CHINA – The National Health Commission of China (NHC) and the State Administration for Market Regulation (SAMR) have jointly announced the adoption of 47 new national food safety standards (Guo Biao standards – GB) along with amendments to existing documents.

These standards are set to have far-reaching implications not only for domestic food products but also for imports entering the Chinese market.

The recent implementation of new standards in the food industry includes several key highlights. One notable standard is the Dairy Products Standard (GB 19644-2024), which establishes technical requirements for milk powder and modified milk powder products.

These requirements cover aspects such as raw materials, organoleptic properties, physico-chemical parameters, impurities, mycotoxins, microorganisms, and labeling, and became effective from February 2025.

Another significant standard, the Materials in Contact with Food (GB 4806.15-2024), imposes additional restrictions on adhesives used in food contact materials, emphasizing physico-chemical parameters and labeling requirements, also effective from February 2025.

The Quality and Safety Testing Methods standards include protocols for determining relative density, content of substances like arsenic, nickel, chlorpropanol, glycidyl esters, dioxin, lactoferrin, and residual solvent content in food contact materials, effective from February 2024.

The Microbiological Testing standards, encompassing 16 standards, focus on testing for pathogens such as Salmonella, Cronobacter, E. coli toxin, and outline sampling requirements for various food products, effective from August 2024.

Lastly, the Food Additives Standards comprise 22 standards, with the main Standard on Food Additives (GB 2760-2024) effective from February 2025, and others governing technical requirements and test methods effective from August 2024.
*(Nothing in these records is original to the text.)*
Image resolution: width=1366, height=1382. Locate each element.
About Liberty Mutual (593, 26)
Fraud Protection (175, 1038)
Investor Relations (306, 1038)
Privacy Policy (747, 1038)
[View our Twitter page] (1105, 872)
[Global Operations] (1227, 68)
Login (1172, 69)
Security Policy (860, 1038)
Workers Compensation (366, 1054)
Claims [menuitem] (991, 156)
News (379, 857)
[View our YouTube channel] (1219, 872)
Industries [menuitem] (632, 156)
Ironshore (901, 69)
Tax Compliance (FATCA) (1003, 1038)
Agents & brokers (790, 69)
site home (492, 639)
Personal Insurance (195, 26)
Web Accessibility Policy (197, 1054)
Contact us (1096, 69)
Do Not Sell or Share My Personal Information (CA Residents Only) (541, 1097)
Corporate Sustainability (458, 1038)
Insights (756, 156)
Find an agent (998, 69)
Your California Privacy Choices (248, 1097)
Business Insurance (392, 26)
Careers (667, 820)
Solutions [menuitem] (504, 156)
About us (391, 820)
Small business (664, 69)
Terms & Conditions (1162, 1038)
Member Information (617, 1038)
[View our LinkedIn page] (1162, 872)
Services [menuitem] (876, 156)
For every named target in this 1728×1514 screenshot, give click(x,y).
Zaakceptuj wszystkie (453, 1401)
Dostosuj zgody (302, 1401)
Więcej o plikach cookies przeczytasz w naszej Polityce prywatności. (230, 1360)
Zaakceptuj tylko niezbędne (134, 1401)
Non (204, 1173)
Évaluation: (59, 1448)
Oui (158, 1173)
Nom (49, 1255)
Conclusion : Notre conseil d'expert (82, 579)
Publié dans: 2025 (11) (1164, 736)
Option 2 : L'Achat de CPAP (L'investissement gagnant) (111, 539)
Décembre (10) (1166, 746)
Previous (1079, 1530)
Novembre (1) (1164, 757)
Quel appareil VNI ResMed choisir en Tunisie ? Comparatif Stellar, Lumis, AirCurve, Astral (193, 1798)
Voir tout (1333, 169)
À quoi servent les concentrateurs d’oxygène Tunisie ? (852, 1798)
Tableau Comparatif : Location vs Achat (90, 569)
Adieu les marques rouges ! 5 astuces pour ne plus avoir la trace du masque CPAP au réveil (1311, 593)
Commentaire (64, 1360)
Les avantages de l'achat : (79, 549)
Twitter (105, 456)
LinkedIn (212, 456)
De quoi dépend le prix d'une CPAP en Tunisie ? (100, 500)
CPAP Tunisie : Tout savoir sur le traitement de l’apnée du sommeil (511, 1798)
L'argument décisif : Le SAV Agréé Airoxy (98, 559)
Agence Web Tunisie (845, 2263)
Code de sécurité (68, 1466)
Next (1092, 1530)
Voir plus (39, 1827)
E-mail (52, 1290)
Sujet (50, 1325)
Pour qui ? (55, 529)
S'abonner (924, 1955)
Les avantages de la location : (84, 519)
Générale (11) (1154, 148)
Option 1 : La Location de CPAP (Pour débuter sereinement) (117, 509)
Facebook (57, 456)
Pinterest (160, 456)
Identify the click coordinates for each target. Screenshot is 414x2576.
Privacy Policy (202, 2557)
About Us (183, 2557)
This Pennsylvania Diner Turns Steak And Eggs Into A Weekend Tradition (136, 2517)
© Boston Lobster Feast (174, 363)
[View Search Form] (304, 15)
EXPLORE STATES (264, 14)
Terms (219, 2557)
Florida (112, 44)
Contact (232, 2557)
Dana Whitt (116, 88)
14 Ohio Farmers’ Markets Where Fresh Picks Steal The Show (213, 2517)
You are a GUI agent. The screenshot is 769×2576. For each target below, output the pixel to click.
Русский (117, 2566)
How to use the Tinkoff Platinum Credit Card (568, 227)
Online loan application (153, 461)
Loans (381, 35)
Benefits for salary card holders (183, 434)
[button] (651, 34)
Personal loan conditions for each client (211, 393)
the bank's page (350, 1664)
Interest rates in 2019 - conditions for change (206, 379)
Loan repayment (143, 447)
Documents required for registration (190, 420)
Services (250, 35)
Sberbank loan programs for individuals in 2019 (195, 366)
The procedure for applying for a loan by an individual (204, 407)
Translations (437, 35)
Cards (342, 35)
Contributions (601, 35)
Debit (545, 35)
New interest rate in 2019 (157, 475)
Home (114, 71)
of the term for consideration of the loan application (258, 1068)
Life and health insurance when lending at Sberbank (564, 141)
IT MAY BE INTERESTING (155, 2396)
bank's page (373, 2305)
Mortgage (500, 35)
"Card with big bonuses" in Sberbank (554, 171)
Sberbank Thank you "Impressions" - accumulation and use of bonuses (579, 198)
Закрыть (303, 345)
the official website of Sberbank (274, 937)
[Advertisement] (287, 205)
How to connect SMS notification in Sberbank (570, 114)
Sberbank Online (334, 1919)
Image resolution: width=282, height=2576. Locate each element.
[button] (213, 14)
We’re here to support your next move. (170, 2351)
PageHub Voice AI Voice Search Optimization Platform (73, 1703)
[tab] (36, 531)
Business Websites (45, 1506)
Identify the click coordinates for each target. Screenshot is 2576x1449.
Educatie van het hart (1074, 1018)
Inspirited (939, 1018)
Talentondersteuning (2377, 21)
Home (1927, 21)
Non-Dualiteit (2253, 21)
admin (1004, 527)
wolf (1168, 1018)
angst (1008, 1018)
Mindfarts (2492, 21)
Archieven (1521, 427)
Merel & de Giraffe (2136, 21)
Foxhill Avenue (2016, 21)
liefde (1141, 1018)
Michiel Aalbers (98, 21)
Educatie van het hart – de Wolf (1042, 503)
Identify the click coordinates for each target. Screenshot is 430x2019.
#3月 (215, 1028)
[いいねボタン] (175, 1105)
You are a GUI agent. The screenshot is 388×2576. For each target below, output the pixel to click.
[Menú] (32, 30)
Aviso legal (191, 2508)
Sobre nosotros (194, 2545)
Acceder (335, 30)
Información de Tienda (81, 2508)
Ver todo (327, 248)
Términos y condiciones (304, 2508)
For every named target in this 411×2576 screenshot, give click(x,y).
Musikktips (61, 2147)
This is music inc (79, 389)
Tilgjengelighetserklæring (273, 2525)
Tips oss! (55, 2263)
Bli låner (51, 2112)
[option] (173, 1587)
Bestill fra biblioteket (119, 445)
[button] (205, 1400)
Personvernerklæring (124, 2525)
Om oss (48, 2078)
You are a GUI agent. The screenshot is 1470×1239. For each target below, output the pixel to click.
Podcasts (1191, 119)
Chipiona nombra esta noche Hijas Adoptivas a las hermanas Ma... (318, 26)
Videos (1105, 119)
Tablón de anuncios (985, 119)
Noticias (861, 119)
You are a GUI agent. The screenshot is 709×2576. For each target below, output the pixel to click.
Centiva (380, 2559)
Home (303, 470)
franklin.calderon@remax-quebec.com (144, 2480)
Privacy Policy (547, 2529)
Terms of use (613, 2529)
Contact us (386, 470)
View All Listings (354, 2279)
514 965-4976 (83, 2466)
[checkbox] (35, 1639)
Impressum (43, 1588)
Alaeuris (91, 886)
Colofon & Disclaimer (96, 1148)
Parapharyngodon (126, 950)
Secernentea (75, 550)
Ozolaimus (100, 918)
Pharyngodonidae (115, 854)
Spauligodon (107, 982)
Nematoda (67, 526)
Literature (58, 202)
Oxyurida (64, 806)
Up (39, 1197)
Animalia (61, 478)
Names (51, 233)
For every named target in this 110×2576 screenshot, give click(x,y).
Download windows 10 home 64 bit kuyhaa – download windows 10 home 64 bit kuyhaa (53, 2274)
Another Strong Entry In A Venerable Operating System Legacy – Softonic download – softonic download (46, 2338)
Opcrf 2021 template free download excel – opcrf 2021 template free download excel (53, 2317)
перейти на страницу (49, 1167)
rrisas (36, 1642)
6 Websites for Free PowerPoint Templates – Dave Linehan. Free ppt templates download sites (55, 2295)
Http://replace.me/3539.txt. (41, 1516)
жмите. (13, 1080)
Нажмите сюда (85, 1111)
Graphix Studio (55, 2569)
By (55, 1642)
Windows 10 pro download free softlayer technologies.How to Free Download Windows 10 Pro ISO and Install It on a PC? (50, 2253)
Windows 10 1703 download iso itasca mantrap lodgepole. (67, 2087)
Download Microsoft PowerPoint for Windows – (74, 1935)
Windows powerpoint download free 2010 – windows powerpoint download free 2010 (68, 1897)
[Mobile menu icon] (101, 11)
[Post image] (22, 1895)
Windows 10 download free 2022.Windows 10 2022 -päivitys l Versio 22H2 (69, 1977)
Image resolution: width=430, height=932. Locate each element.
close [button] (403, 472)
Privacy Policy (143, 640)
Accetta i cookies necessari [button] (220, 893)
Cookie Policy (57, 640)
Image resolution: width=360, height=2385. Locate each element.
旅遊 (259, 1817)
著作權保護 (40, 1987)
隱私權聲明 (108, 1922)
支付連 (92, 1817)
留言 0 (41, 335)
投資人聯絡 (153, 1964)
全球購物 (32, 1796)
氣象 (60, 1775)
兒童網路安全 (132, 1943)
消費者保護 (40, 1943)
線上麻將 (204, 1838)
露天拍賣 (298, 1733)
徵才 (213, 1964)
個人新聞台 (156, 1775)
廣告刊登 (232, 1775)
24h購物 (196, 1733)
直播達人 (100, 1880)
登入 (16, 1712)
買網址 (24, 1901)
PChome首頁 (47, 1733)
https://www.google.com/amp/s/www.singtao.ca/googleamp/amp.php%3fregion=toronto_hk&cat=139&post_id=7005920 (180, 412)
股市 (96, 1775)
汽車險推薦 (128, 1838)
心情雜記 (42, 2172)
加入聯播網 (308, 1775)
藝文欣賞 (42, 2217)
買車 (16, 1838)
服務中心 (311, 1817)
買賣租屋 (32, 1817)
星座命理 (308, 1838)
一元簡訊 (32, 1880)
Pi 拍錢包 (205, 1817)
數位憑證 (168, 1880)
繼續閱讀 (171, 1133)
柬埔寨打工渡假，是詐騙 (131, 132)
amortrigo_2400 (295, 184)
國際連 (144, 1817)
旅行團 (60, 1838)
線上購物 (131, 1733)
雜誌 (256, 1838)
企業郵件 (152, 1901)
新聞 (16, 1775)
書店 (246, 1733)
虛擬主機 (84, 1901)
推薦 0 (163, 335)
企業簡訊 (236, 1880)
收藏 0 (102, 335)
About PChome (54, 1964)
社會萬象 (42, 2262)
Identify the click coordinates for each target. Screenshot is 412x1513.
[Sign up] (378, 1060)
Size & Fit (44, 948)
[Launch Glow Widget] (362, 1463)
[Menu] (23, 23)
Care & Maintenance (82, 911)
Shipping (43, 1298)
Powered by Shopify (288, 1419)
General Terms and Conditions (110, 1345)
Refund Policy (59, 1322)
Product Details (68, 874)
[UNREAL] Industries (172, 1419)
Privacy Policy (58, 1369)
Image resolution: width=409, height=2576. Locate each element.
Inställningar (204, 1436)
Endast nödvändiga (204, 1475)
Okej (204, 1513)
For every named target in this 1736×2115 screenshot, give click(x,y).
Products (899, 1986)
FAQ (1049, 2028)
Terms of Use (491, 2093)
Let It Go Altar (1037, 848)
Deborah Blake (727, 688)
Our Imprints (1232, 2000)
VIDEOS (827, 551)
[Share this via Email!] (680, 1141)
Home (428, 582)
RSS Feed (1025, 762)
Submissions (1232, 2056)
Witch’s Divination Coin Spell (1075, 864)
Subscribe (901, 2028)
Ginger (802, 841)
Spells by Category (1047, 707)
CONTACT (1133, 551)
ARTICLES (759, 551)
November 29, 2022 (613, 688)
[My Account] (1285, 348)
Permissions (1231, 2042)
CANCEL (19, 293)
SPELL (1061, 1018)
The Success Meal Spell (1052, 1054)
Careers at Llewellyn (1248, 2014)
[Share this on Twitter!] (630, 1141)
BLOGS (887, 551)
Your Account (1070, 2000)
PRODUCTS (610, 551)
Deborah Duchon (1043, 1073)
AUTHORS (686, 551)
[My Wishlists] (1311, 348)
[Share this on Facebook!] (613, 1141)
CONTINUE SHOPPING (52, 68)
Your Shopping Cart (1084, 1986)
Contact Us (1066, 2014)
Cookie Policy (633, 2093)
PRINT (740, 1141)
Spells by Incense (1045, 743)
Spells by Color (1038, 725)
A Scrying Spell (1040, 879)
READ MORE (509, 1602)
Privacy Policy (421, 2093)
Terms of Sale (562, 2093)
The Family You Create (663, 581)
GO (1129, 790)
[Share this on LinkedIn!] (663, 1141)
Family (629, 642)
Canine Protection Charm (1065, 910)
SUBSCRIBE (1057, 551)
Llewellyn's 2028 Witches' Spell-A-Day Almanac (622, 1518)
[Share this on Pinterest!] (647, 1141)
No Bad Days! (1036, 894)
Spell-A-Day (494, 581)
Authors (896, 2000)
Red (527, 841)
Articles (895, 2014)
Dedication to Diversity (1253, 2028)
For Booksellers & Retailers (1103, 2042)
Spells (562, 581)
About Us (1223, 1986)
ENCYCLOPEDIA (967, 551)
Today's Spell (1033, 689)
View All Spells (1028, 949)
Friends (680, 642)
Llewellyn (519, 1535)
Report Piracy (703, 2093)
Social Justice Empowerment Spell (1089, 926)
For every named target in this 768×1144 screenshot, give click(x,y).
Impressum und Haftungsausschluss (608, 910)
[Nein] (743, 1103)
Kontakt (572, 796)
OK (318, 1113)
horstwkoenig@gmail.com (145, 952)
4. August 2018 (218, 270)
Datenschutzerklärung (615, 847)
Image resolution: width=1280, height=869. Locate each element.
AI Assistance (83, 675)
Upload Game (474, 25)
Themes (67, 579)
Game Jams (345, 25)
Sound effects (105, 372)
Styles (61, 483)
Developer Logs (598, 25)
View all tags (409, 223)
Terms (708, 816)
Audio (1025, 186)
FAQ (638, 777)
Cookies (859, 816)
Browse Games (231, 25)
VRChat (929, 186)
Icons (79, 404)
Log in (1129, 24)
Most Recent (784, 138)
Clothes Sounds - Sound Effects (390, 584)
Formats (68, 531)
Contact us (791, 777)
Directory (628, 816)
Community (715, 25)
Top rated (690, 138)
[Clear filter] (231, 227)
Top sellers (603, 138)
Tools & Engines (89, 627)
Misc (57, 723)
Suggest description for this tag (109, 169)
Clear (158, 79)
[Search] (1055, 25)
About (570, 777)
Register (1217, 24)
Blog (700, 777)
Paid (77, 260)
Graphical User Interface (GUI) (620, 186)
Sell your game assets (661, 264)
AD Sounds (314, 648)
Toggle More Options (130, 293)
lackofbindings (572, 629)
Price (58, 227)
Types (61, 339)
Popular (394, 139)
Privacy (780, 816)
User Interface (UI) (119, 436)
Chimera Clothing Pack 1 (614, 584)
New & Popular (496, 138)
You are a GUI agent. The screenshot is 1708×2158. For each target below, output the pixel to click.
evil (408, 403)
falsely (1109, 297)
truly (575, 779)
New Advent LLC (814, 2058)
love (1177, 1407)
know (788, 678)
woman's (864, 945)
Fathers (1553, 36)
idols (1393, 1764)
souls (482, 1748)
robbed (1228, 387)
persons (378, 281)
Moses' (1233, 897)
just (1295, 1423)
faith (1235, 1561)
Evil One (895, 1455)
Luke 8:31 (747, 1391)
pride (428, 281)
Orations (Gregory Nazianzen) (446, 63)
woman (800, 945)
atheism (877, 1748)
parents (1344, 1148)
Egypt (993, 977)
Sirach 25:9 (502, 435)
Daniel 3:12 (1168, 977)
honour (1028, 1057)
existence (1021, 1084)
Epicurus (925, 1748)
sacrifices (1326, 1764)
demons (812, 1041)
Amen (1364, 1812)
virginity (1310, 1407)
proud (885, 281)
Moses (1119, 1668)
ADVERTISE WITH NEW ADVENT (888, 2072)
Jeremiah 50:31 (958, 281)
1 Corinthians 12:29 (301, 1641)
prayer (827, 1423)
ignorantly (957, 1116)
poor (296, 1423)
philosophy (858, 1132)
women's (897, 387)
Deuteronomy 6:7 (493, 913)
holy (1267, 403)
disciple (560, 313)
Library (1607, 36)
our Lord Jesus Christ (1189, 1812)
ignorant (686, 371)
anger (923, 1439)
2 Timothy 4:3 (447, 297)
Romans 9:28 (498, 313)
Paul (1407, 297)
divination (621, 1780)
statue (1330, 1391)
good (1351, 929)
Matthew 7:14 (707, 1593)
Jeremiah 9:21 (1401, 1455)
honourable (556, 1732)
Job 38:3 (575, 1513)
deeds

It’s worth noting that these standards are not limited to domestic producers but also apply to imported food products, emphasizing China’s commitment to ensuring high food safety standards across its market.

Mandatory nature and global significance

China’s food safety standards are classified into mandatory and recommendatory categories, with the former having the force of law. These standards cover a wide array of issues such as contaminants, pesticides, food additives, labeling, packaging, and manufacturing practices.

The prefix code “GB” indicates the mandatory nature of the standards, highlighting their crucial role in protecting human health and ensuring food safety.